This letter was written Patrick Clark Hathaway (1842-1872), the son of Ephraim Hathaway (1813-1859) and Sarah Marsh (1818-1879) of Warren county, Ohio. Patrick enlisted in Co. A 35th Ohio Volunteer Infantry (OVI) on 5 August 1862. He transferred on 20 October 1864 to Co. C, 18th OVI and served with that regiment until 11 June 1865.
[Note: This letter was transcribed & posted for auction on the internet in November 1863]
4 December 1863
Through the divine providence of the almighty God I am once more permitted to write you a few lines to inform you of my whereabouts and that I am yet on the land & among the living.
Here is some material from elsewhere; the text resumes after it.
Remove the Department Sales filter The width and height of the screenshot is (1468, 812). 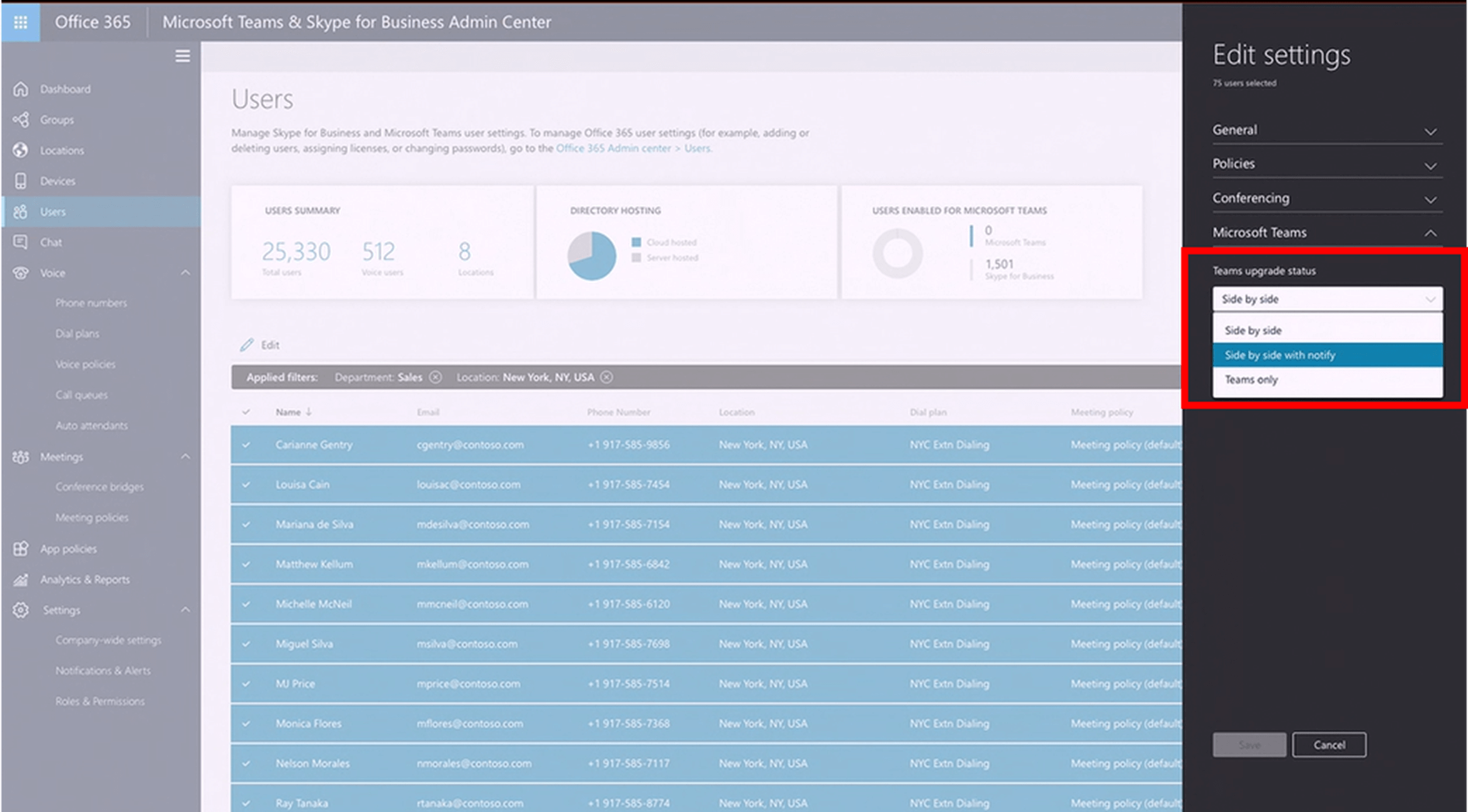click(436, 377)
You perhaps have heard of the late battle fought at or near Chattanooga called Mission & Lookout Mountain. I was one of several thousand who participated in the glorious conflict wherein the federal army were unanimously victorious. It is useless for me to give you a minute detail of the battle, as you have or will no doubt see it through the papers. Our (3rd) Div. was on the 23rd ult. all out to front where we lay a day & a half. In the meanwhile Sherman on the left was crossing the river & turning the rebels flank and on the 24th ult, old Joe Hooker was driving them from Lookout Mountain. On Monday the 25th, the 3rd Division moved to the left & about 3 o’clock p.m. were ordered to storm a line of breast works at the base of Missionary Ridge, which was done amid a storm of grape shot & canister & shell which fell about & around us thick & fast but fortunately there was comparatively few [illegible]…the work only [illegible] a few guns.
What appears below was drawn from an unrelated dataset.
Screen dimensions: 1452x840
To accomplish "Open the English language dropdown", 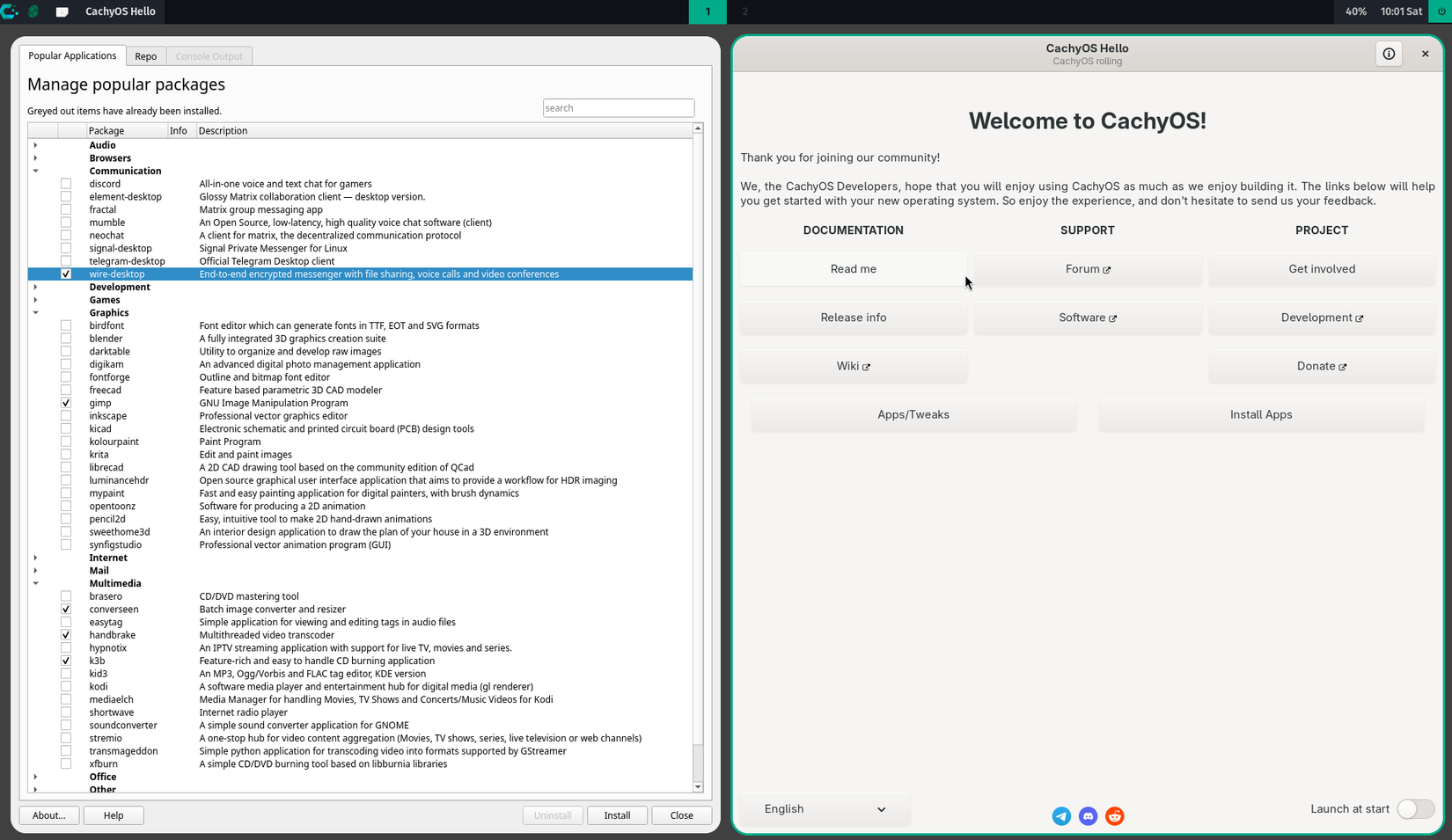I will click(824, 809).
After resting a short time we again received the word forward & we all simultaneously leaped the works & started double quick for the fort at the summit of the ridge & were again greeted by shell & canister & shot. The ridge—as it is called—is about as high as the hill in front of Thomas [illegible] house but a great deal more steep. Before we had gained half the distance, we were almost exhausted by the charge, but to return would of been madness & so by pulling ourselves up by shrubs & bushes, gained the top & sent the rebs flying, capturing some 8 cannon.
The 2nd brigade commanded by Col. [William] Vandever was the one’s that were in the advance but were not in any order whatever. Every fellow that could run the fastest was ahead. The officers were nearly all left to the rear because their wind was not so good as the sturdy soldier. We had some pretty hard fighting after we got up the hill for the rebs rallied their men and endeavored to make a bold stand but the boys went into them headlong & independently, as the reb prisoners remarked that the yankees fought just as well without officers as with them. Night coming on, the firing grew less fierce & finally died away altogether.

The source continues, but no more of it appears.